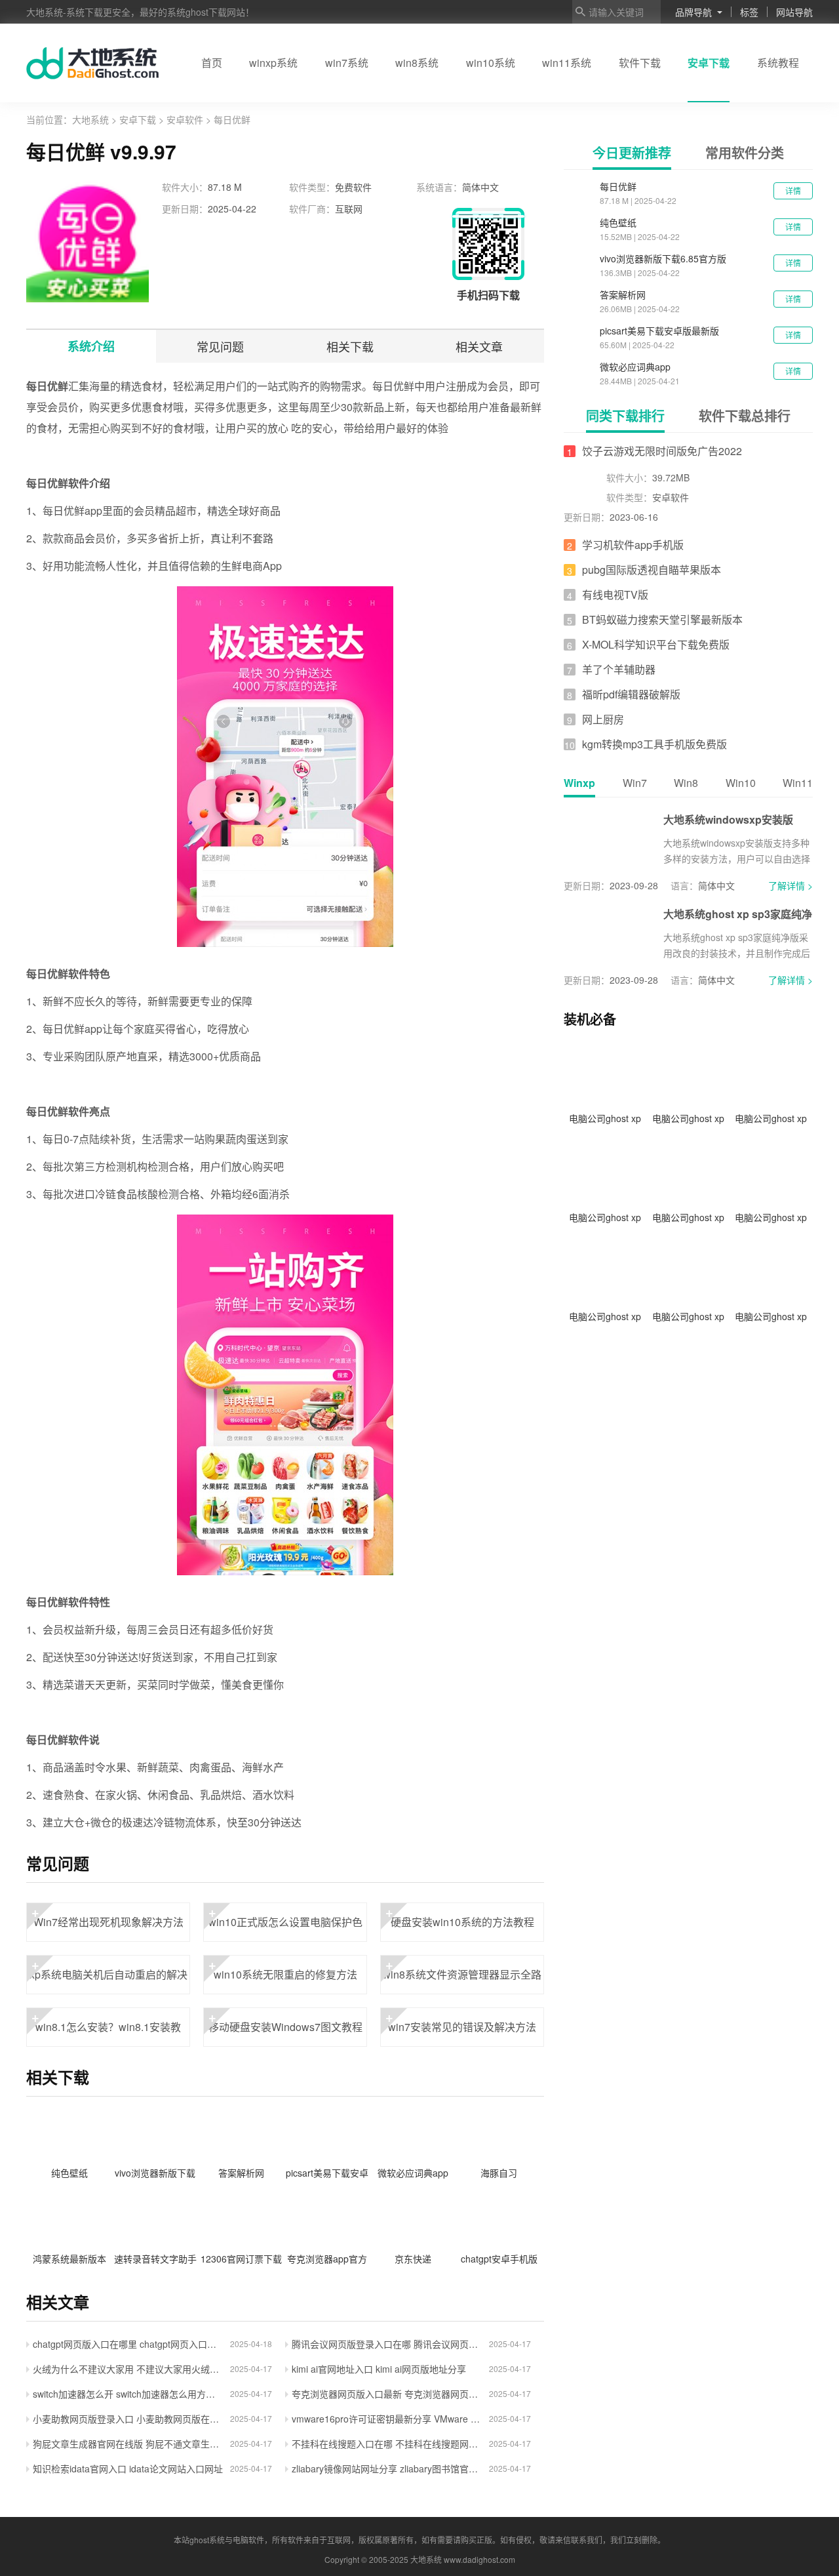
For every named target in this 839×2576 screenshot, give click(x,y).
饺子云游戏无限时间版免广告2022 (662, 450)
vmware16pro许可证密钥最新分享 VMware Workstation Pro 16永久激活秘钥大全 (387, 2418)
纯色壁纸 (618, 222)
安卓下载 (709, 62)
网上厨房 (603, 719)
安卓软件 (184, 119)
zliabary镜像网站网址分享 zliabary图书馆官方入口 (387, 2468)
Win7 (635, 782)
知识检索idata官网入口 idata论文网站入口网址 (128, 2468)
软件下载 (640, 62)
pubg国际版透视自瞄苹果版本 (651, 569)
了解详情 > (790, 885)
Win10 (741, 782)
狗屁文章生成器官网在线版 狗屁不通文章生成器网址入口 (128, 2443)
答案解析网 (623, 294)
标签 (749, 11)
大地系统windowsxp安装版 (728, 819)
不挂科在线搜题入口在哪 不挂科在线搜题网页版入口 (387, 2443)
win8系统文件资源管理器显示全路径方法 (462, 1974)
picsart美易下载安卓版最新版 (659, 330)
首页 (211, 62)
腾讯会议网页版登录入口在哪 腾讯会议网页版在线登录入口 (387, 2343)
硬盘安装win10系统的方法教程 (459, 1915)
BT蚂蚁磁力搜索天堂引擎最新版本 (662, 619)
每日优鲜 (618, 186)
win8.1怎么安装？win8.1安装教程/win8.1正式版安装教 (106, 2027)
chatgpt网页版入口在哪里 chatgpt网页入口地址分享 (128, 2343)
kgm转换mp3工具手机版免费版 (654, 744)
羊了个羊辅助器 (618, 669)
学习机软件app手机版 (633, 544)
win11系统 (566, 62)
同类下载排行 (625, 415)
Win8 (686, 782)
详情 (793, 190)
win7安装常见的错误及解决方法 (461, 2020)
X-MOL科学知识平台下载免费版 (656, 644)
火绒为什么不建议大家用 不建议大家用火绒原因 (128, 2368)
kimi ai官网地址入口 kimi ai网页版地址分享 (379, 2368)
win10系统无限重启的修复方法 (282, 1968)
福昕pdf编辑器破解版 (631, 694)
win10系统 (490, 62)
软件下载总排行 (744, 415)
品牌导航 (693, 11)
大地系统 (91, 119)
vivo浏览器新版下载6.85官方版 (663, 258)
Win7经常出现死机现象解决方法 (107, 1915)
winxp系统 (273, 62)
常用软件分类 (744, 152)
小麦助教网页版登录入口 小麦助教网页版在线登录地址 (128, 2418)
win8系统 (417, 62)
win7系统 (346, 62)
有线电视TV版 (615, 594)
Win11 (798, 782)
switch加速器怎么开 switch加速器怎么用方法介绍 (128, 2393)
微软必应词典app (635, 366)
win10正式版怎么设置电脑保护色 (285, 1915)
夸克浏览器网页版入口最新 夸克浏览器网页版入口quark (387, 2393)
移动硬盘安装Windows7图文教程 (285, 2020)
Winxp (579, 782)
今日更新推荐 (632, 152)
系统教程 (778, 62)
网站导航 (794, 11)
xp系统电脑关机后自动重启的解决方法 (108, 1974)
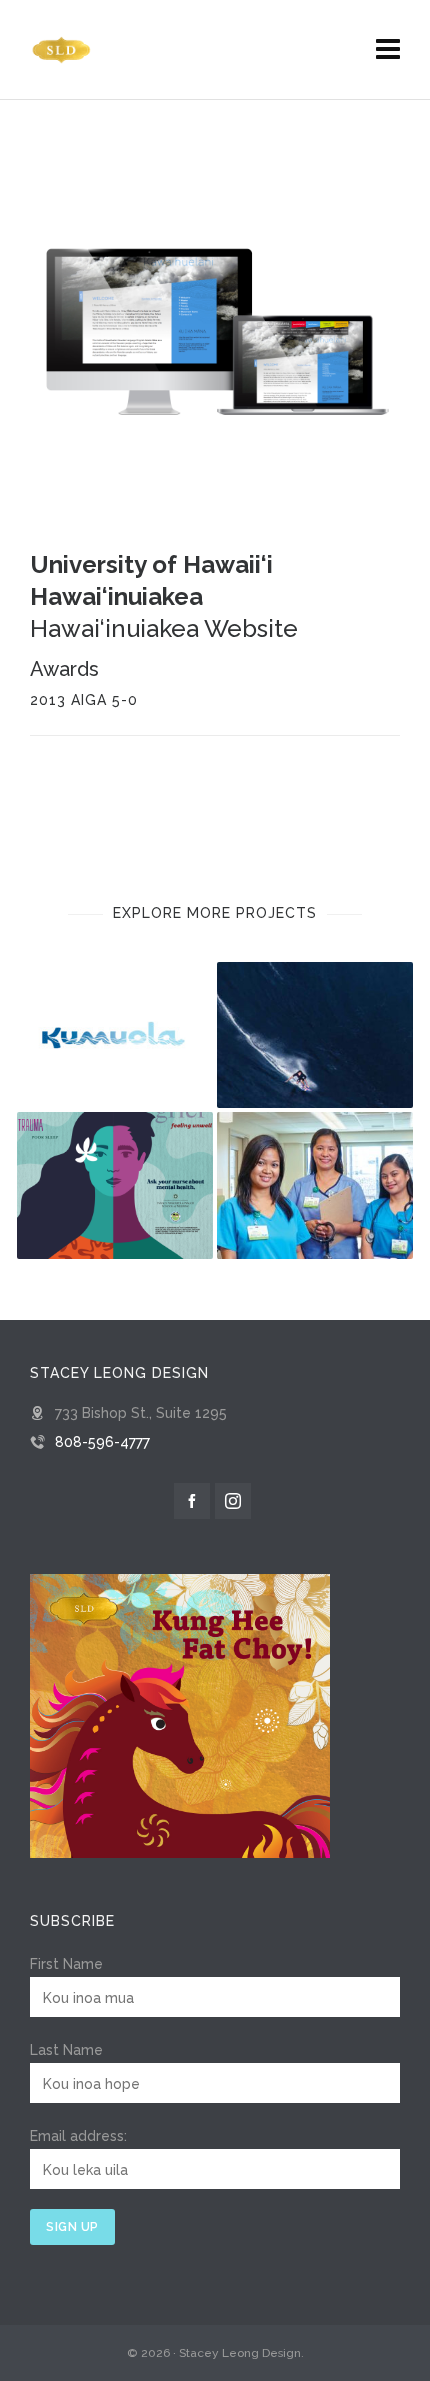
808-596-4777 (102, 1442)
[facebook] (192, 1501)
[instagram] (233, 1501)
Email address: (78, 2136)
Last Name (66, 2050)
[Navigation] (388, 50)
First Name (66, 1964)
---
• Your assignment
Copy every record above exactly as written, but leave out the pictures.

• Answer to this problem
For every named target in this 839×2576 screenshot, give click(x,y).
饺子云游戏无限时间版免广告2022 (662, 450)
vmware16pro许可证密钥最新分享 VMware Workstation Pro 16永久激活秘钥大全 (387, 2418)
纯色壁纸 (618, 222)
安卓下载 (709, 62)
网上厨房 (603, 719)
安卓软件 (184, 119)
zliabary镜像网站网址分享 zliabary图书馆官方入口 (387, 2468)
Win7 (635, 782)
知识检索idata官网入口 idata论文网站入口网址 (128, 2468)
软件下载 (640, 62)
pubg国际版透视自瞄苹果版本 (651, 569)
了解详情 > (790, 885)
Win10 (741, 782)
狗屁文章生成器官网在线版 狗屁不通文章生成器网址入口 (128, 2443)
答案解析网 (623, 294)
标签 (749, 11)
大地系统windowsxp安装版 (728, 819)
不挂科在线搜题入口在哪 不挂科在线搜题网页版入口 (387, 2443)
win8系统文件资源管理器显示全路径方法 (462, 1974)
picsart美易下载安卓版最新版 (659, 330)
首页 (211, 62)
腾讯会议网页版登录入口在哪 腾讯会议网页版在线登录入口 (387, 2343)
硬盘安装win10系统的方法教程 (459, 1915)
BT蚂蚁磁力搜索天堂引擎最新版本 (662, 619)
每日优鲜 (618, 186)
win8.1怎么安装？win8.1安装教程/win8.1正式版安装教 (106, 2027)
chatgpt网页版入口在哪里 chatgpt网页入口地址分享 (128, 2343)
kgm转换mp3工具手机版免费版 (654, 744)
羊了个羊辅助器 (618, 669)
学习机软件app手机版 (633, 544)
win11系统 (566, 62)
同类下载排行 (625, 415)
Win8 (686, 782)
详情 (793, 190)
win7安装常见的错误及解决方法 (461, 2020)
X-MOL科学知识平台下载免费版 (656, 644)
火绒为什么不建议大家用 不建议大家用火绒原因 (128, 2368)
kimi ai官网地址入口 kimi ai网页版地址分享 (379, 2368)
win10系统无限重启的修复方法 (282, 1968)
福昕pdf编辑器破解版 (631, 694)
win10系统 (490, 62)
软件下载总排行 (744, 415)
品牌导航 (693, 11)
大地系统 (91, 119)
vivo浏览器新版下载6.85官方版 (663, 258)
Win7经常出现死机现象解决方法 (107, 1915)
winxp系统 (273, 62)
常用软件分类 (744, 152)
小麦助教网页版登录入口 小麦助教网页版在线登录地址 (128, 2418)
win8系统 (417, 62)
win7系统 (346, 62)
有线电视TV版 (615, 594)
Win11 (798, 782)
switch加速器怎么开 switch加速器怎么用方法介绍 (128, 2393)
微软必应词典app (635, 366)
win10正式版怎么设置电脑保护色 (285, 1915)
夸克浏览器网页版入口最新 夸克浏览器网页版入口quark (387, 2393)
移动硬盘安装Windows7图文教程 (285, 2020)
Winxp (579, 782)
今日更新推荐 (632, 152)
系统教程 (778, 62)
网站导航 (794, 11)
xp系统电脑关机后自动重启的解决方法 (108, 1974)
808-596-4777 (102, 1442)
[facebook] (192, 1501)
[instagram] (233, 1501)
Email address: (78, 2136)
Last Name (66, 2050)
[Navigation] (388, 50)
First Name (66, 1964)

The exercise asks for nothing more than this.